U.S. energy companies last week added the most rigs drilling for new production in almost four years. Drillers added 29 rigs in the week to Jan. 20, bringing the total count up to 551, the most since November 2015, energy services firm Baker Hughes said on Friday.
U.S. oil production has risen more than 6 percent since mid-2016, although it remains 7 percent below a historic high in 2015. It is back to levels of late 2014, when strong U.S. crude output contributed to a crash in oil prices.
Brent crude, the international benchmark for oil prices, was trading at $55.42 per barrel at 0441 GMT, down 7 cents from its last close. U.S. West Texas Intermediate (WTI) crude futures fell 11 cents to $53.11 a barrel.
Crude oil had traded higher earlier in the session on the back of output cuts by OPEC and other producers.
Production cuts by oil producers and a weaker dollar prevented the market from dropping further.
OPEC and non-OPEC countries have made a strong start to lowering their oil output under the first such pact in more than a decade, energy ministers said on Sunday as producers look to reduce oversupply and support prices.
Ministers said 1.5 million of almost 1.8 million barrels per day (bpd) had already been taken out of the market.
“Oil is trading in a range,” said Jeffrey Halley, senior market analyst at OANDA brokerage in Singapore.
“In the medium term it is going to be tough for oil to break out. The more oil goes up, the more these shale drillers are going to hedge by the futures.”
On the technical front, Brent may climb up to $56.55 per barrel, as it has cleared resistance at $55.43, according to Wang Tao, Reuters analyst for commodities and energy technicals.

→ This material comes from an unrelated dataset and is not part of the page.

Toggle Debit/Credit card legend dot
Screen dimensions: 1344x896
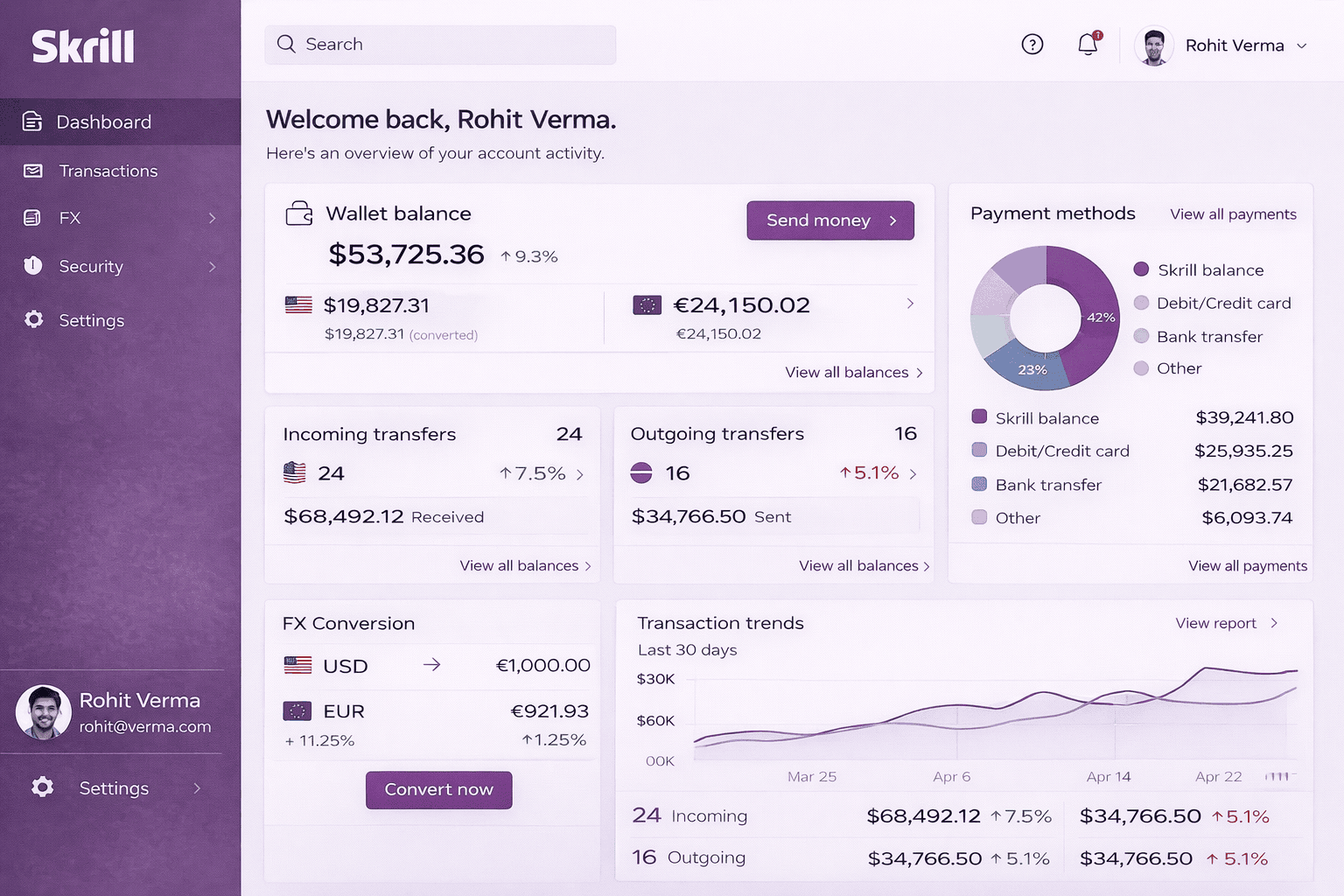(x=1141, y=303)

Hedge funds rushed to place bullish wagers on U.S. crude oil last week, data showed on Friday.
The U.S. dollar fell against the euro and yen on Tuesday after a drop in oil prices suggested U.S. inflation would stay low and prevent the Federal Reserve from hiking interest rates at a steady pace this year. Risk aversion also boosted the euro and yen.
A weaker dollar makes greenback-priced commodities cheaper for importer holding other currencies.